Investigation of Energy-efficient AI Model Architectures and Compression Techniques for "Green" Fetal Brain Segmentation
This work addresses the environmental impact of AI in medical imaging, specifically for fetal brain segmentation, but is incremental as it applies known efficiency strategies to this domain.
The study tackled the problem of high energy consumption in training deep neural networks for fetal brain segmentation by exploring energy-efficient model architectures and compression techniques, achieving satisfactory performance with low energy consumption.
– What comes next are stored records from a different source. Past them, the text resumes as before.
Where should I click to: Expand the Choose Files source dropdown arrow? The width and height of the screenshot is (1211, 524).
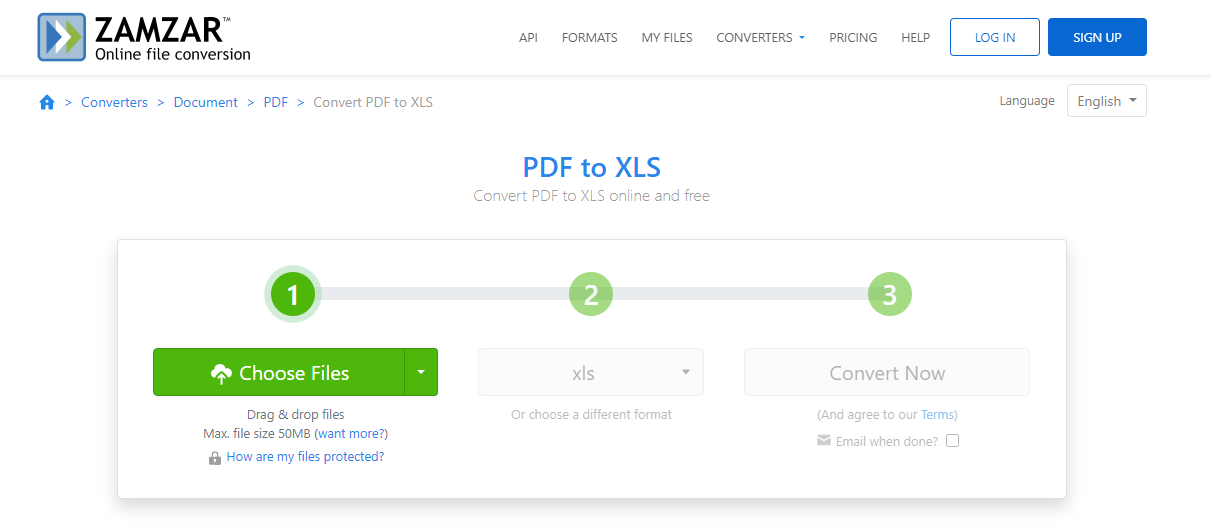pos(421,372)
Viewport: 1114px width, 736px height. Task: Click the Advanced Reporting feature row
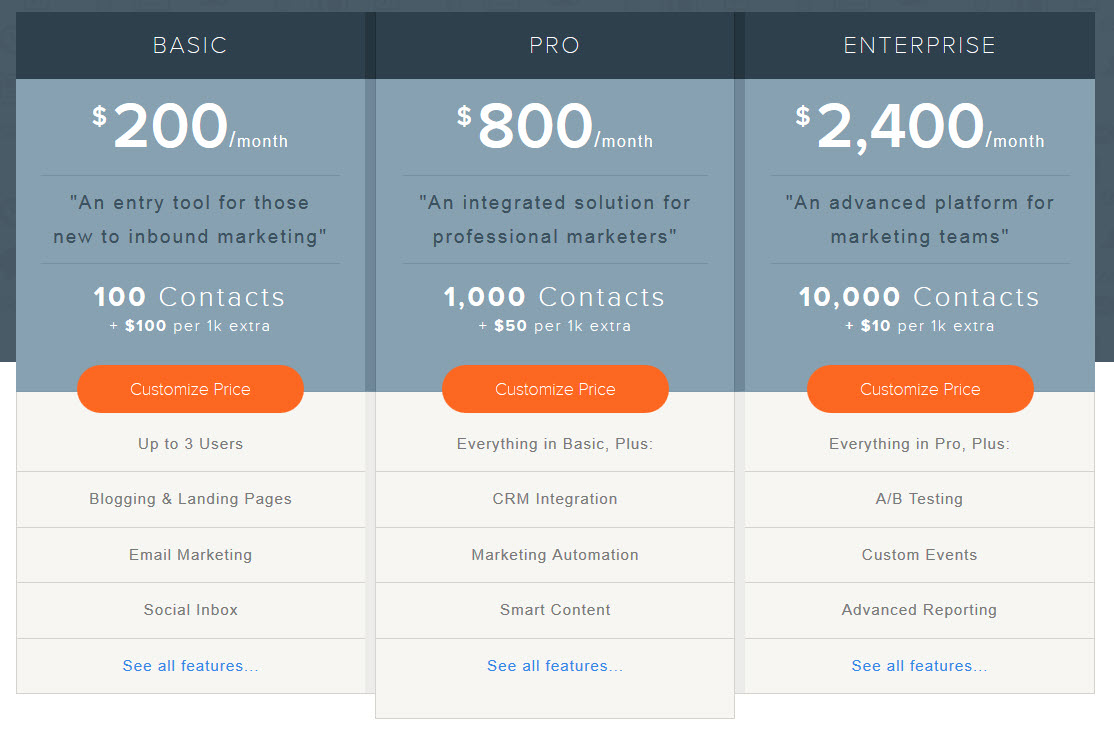click(x=920, y=610)
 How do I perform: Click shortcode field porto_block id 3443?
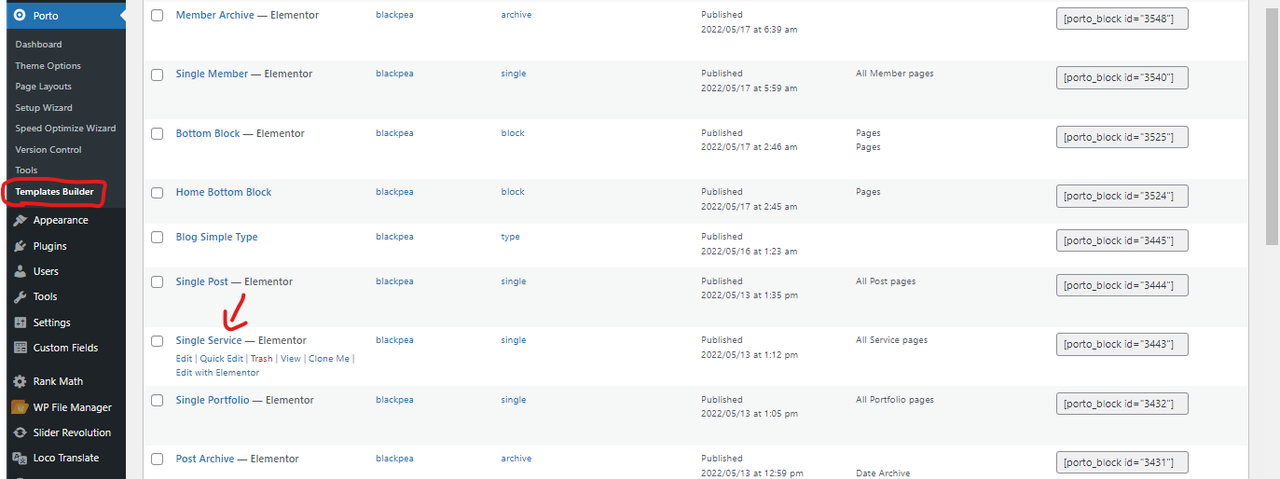tap(1122, 345)
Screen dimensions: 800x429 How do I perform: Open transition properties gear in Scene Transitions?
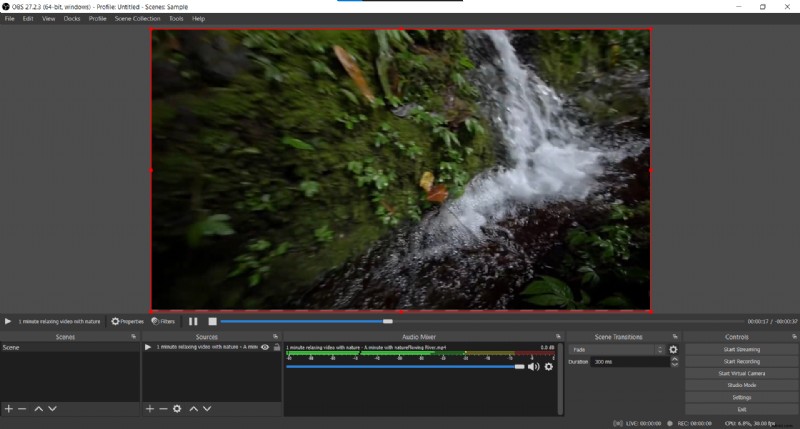(x=673, y=350)
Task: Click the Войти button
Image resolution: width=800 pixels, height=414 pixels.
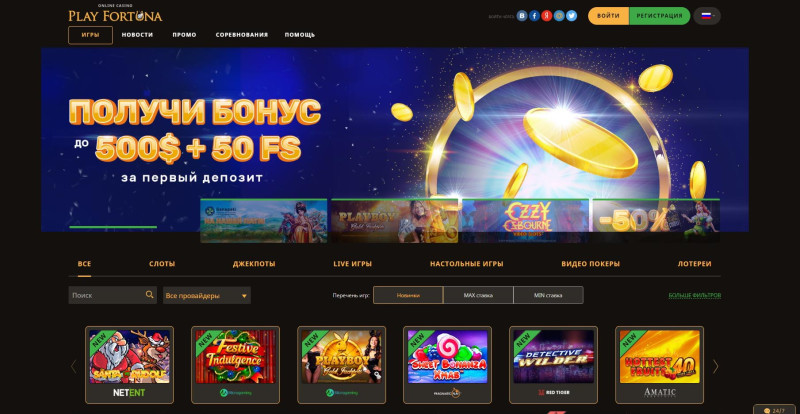Action: 609,16
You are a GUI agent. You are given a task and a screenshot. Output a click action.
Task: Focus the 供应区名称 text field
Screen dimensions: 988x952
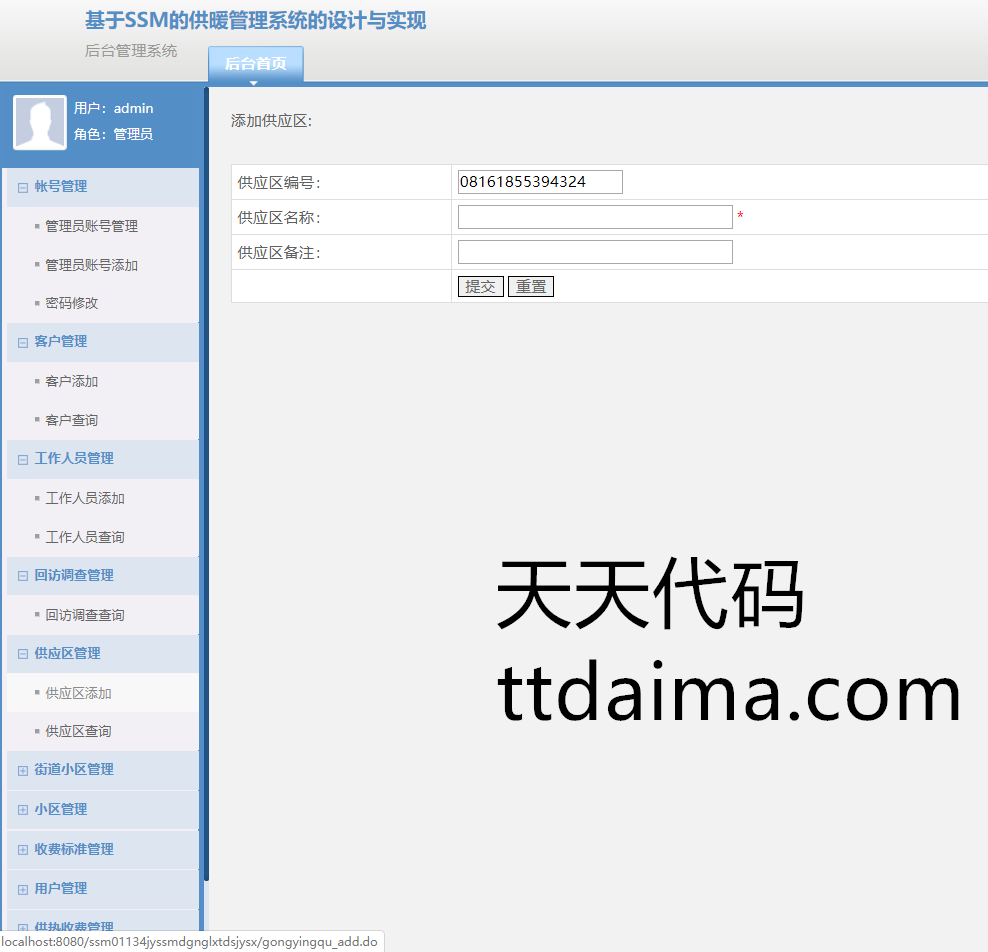pyautogui.click(x=595, y=217)

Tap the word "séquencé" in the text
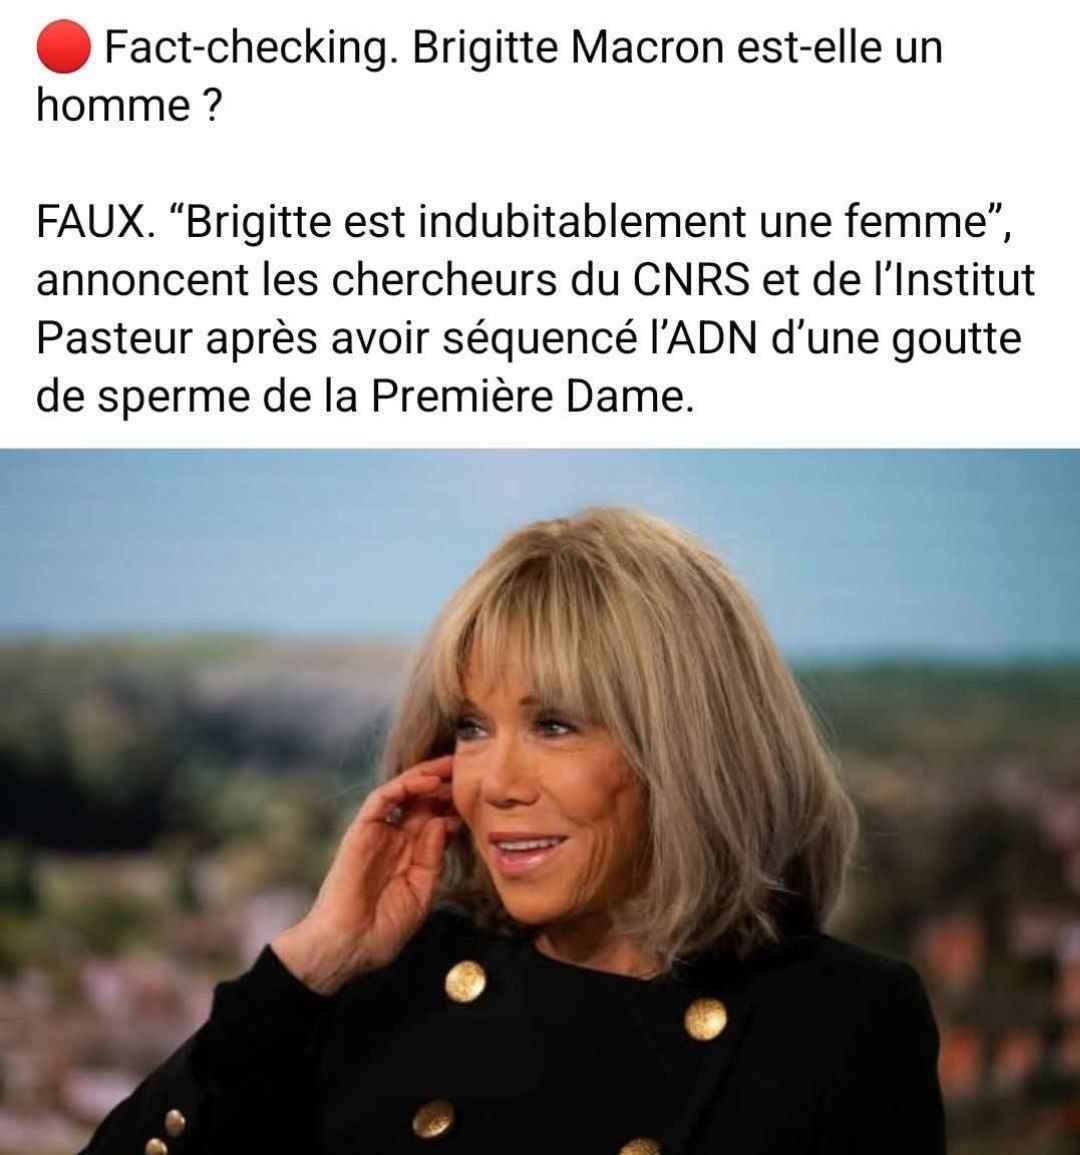pos(540,340)
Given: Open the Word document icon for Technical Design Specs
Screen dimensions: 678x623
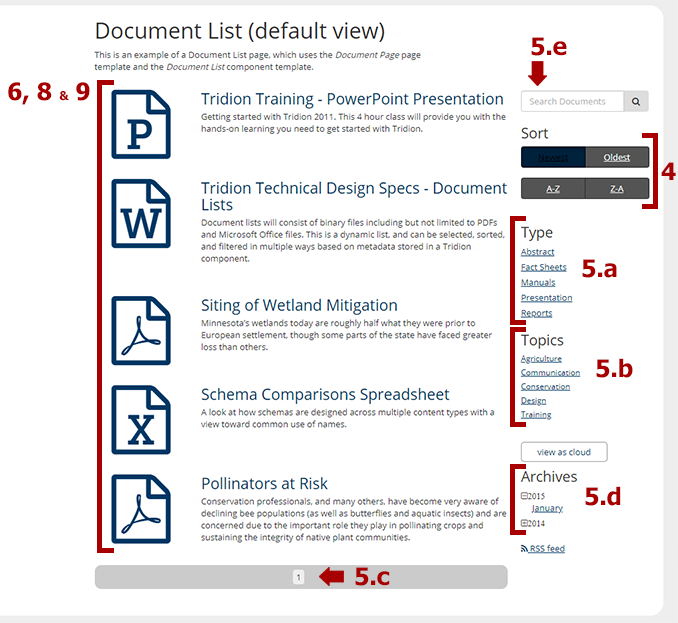Looking at the screenshot, I should click(x=141, y=213).
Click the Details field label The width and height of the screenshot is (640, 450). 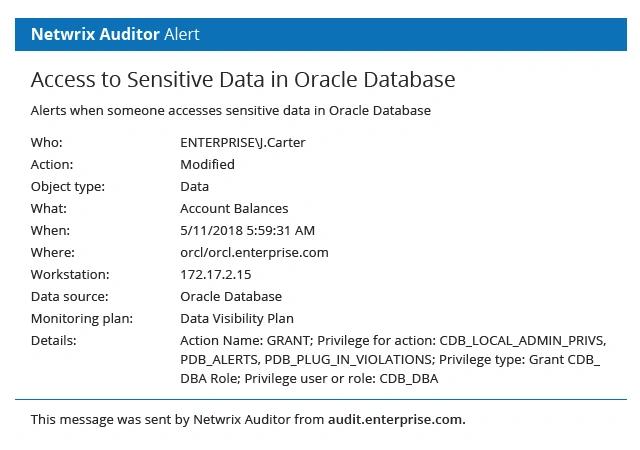click(x=54, y=340)
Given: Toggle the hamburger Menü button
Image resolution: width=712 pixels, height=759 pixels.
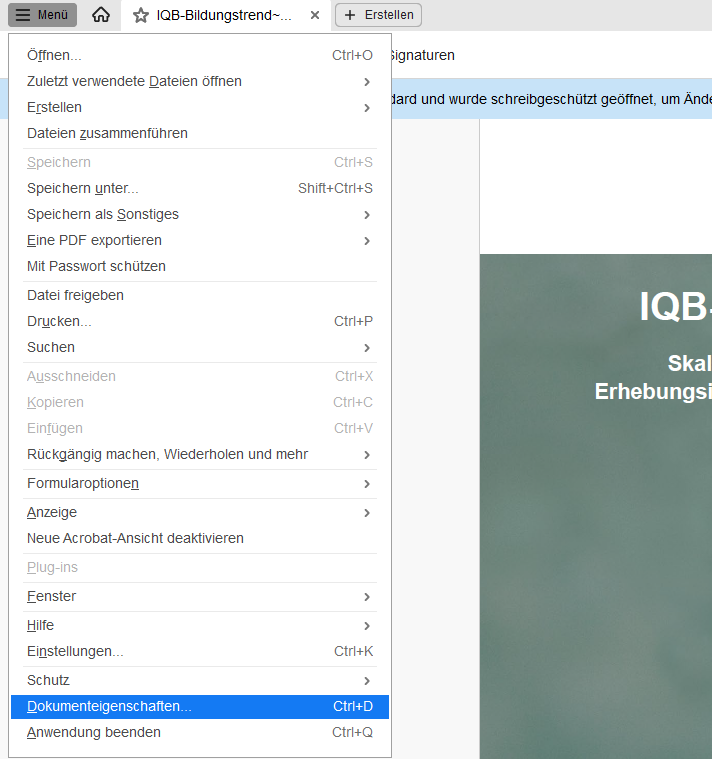Looking at the screenshot, I should tap(42, 15).
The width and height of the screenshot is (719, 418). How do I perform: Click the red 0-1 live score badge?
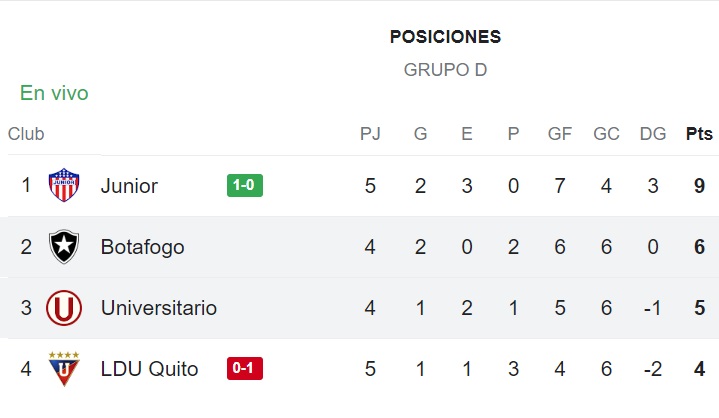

Artificial intelligence have contributed to advancements across various industries. However, the rapid growth of artificial intelligence technologies also raises concerns about their environmental impact, due to associated carbon footprints to train computational models. Fetal brain segmentation in medical imaging is challenging due to the small size of the fetal brain and the limited image quality of fast 2D sequences. Deep neural networks are a promising method to overcome this challenge. In this context, the construction of larger models requires extensive data and computing power, leading to high energy consumption. Our study aims to explore model architectures and compression techniques that promote energy efficiency by optimizing the trade-off between accuracy and energy consumption through various strategies such as lightweight network design, architecture search, and optimized distributed training tools. We have identified several effective strategies including optimization of data loading, modern optimizers, distributed training strategy implementation, and reduced floating point operations precision usage with light model architectures while tuning parameters according to available computer resources. Our findings demonstrate that these methods lead to satisfactory model performance with low energy consumption during deep neural network training for medical image segmentation.